Caught in the political intrigues of the Duke of Northumberland he found himself married at the age of 18 years to the Duke's 8 year old daughter, Catherine, during a Triple wedding that included Guildford Dudley, Jane Grey, Catherine Grey, and Edward Herbert, son of the Earl of Pembroke. Going from King's playmate to Prisoner in the Tower of London after supporting Jane Grey for the throne must have been sobering. Because his mother was the daughter of the succeeding Queen Mary's old Governess the Countess of Salisbury he soon found himself out of prison and placed in the home of his uncle Cardinal Pole, who took him several times to Calaise, and once to Flanders to escort Prince Felipe of Spain to England. Pole had just returned from Rome, and he often took Henry to Smithfield with him. This activity only seemed to burn in Hastings' devout Calvinism that he had developed as Edward's classmate. He regretted never being allowed to go on the Grand Tour as was the custom for young gentlemen of the time. He did however, spend one year at Oxford.

When Elizabeth came to the throne several years later, she made Hastings a Knight of the Bath, but she didn't place any further honors upon him for many years distrusting any who might have a claim to her throne. This was most noticeable after Elizabeth's close call with the smallpox, when Robert Dudley hoped to place Hastings on the throne, if she did not recover.

His father, Francis, died 23 Jun 1561, and Henry Hastings was then the third Earl. Henry, the new Earl, had the responsibility for supporting his brothers and sisters and arranging the marriages of his five sisters Catherine, Frances, Elizabeth, Anne and Mary. His mother Catherine assisted in this financially. In 1562 she leased him all her lands except the manor of Lubbesthorpe, where she lived until her death, for an annuity of £960 and his promise to double his sisters’ dowries. This lease was cancelled in 1564. In exchange Catherine granted him the lease of the manor of Stokenham in Devon and gave him permission to sell some of her lands in Cornwall. In 1574, she assigned the park of Ware, Hertfordshire to him (he needed to pledge property for his debts to the crown) and received in return an annuity of £33. 6s. 8d. Most of her estates, however, remained in her possession.

During the crisis of the Northern Rebellion, Elizabeth placed Mary Queen of Scotland under Huntingdon's protection. This must have been a trial for them both, for each saw the other as a threat to their own lives and futures. After this the Queen made him a Knight of the Garter in 1570, alongside William Somerset, 3rd Earl of Worcester. Then Huntingdon was chosen to replace the Earl of Sussex as president of the Council of the North where his Calvin influence can still be seen today in the religious makeup of those counties which till that point were still Roman Catholic.

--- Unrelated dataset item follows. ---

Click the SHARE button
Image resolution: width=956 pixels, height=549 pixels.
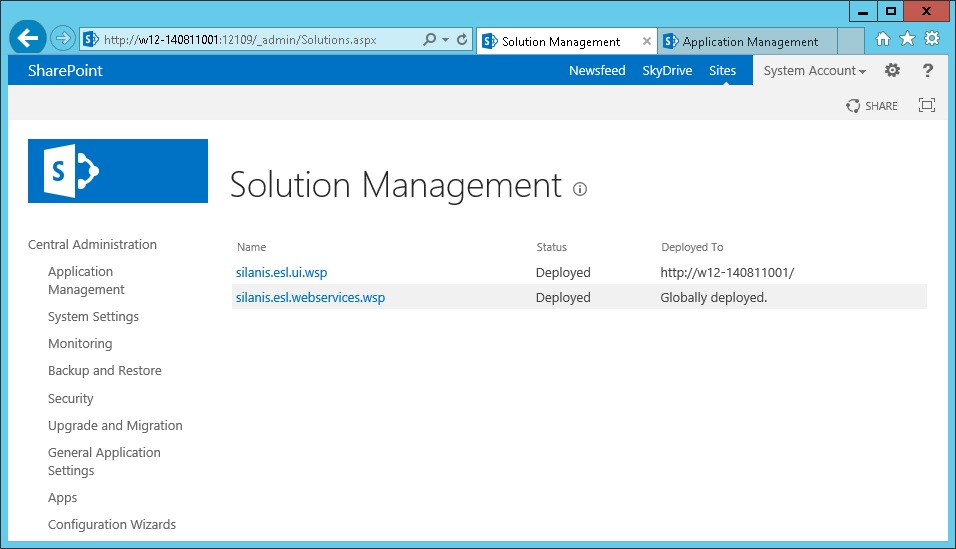click(872, 106)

With the threat of the Spanish Armada came new titles and responsibilities including Lord Lieutenantships of all northern England and the northern army that he raised and paid for.

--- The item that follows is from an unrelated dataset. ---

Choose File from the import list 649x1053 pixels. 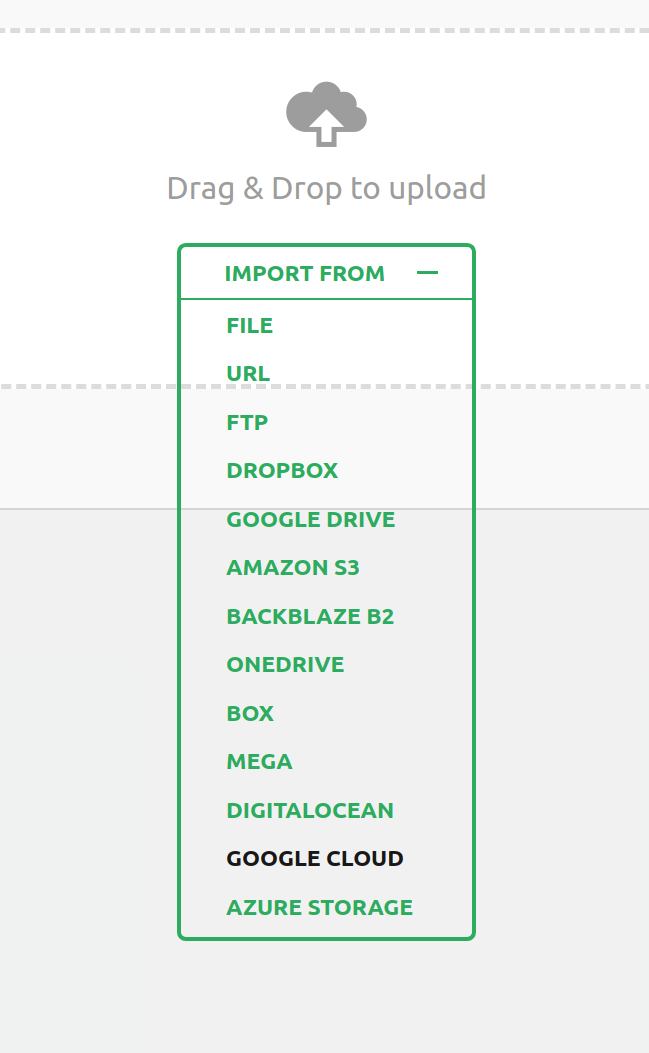250,326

For all intents and purposes Huntingdon was Viceroy of the north, financed on the income of an Earl, which lead to major financial difficulty and a large debt at his death. The debt was so large that neither his wife nor his heir would take possession of his body, and thereby become responsible for his debt.

Huntingdon was responsible for the compilation of an elaborate history of the Hastings family, a manuscript copy of which is now in the British Museum.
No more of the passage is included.